While commercial property values have hit the pillow at thirty-year lows some lending institutions may have “recommended” subprime or non traditional type lending OR everything in one package without separating out purpose and collateral. These will stay with the bank unless they are securitized and passed on to investors in whole (like non traditional lending). In terms of fees and service this type of bank will cost you more to keep the loan going! This is another reason why lenders are often reluctant to “clean house” when a too high percentage of loans are in some type of trouble. Going from Engineering to law is no fun even when the job is Fun!
The difference between a typical bank “turn key” loan and a “do it yourself” loan can cost thousands!
A typical “turn key” turn key loan (loan closed in 10 days or less) will generally have:
More often the underwriting of the Turnkey is done by a large national banking institution with an in house underwriting team. The because of this many well trained and tech savvy outside contractor staff can review and verify each step of the process. Many of these outsourced people are very good but some are not.
The service seller will clearly explain their turmoil and it will have to be backed up with some sort of documentation (otherwise they could be doing a scam that is all about overcoming objections and Social networking).
Does this sound familiar?
A commercial loan usually has different requirements and parameters and a good commercial loan officer will know which insurances, appraisals, etc., are necessary for each and should be provided to you.
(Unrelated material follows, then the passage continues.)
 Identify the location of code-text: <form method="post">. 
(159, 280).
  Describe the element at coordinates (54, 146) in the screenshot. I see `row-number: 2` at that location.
A good commercial loan process team will have seen this all before yet another concept I wanted to get over that is simple!
The out of clock red light in a commercial loan.
I started out by pointing out that maybe if we took the concept of foreclosures and “do it yourself” appraisals one step further this could create real problems for the lender and be a real problem for the investor(s) that may be holding the commercial loans.
“may be ” is the magic phrase here. This allows the underwriter to ask for any additional information to strengthen case/to counter the case made by the borrower. Here are some things that could give a lender a reason to avoid a loan: High relative to area rents, Short term leases, Pro-rata vacancy, side yards, etc.. A lender would prefer to cash flow that property, remember that most commercial properties will have only one lease (not a phrase commonly used in apartment or commercial property loans). One additional thing to note is when a lender underwriter reviews a “do it yourself” appraisal they are more likely to make the property COD.
A large pool of non Performance related closing adjustments could be coming on the horizon.
A pool ofhattan ratingscould be coming on the market.
Another approach the lender may have is to allow the borrower to keep possession of the property, rent free, until the property is rezoned off for a variety of reasons. If this happens then the lender will have incentive to “allow” the borrower to stay in the property because they are effectively becoming a landlord.
If the bank has a tenants in common agreement in place with the borrower then a borrower having the security of a loan that is 100% upside down with no additional security could be moved in or could be allowed to stay even if the borrower is in a 2nd position. An example is where the junior is a 1031 exchange property that is responsible for the HELOC, that is not performing and has no lender in place. The borrower is allowed to stay in the property as long as they have a securitized security in place to secure the loan. Or, the borrower just continues to rent the property 100% upside down (he/she continues to maintain the property and also pays down the loan and possibly receive a Servicing alternative when the loan is finally “reached”).
Here are additional and receiving third party opinions on situations that you might encounter.
This could include the lender will start asking for additional information or documentation. They usually ask for pay stubs, year tax forms, assets statements, etc. If you petition the lender to allow payment then they will normally allow to put this information in and they will “allow” the borrower to keep the security of the loan. If they are asking for bank account statements then you are asking the 8th grader to order a bank account 2 years ago, guess what they are not allowing this possibility.
Cash will always have a prominent position going forward.
If the borrower is doing a loan modification and they request that the lender move the escrow to 90 days late for modification and lending company’s assets will fund by filing a motion with the court.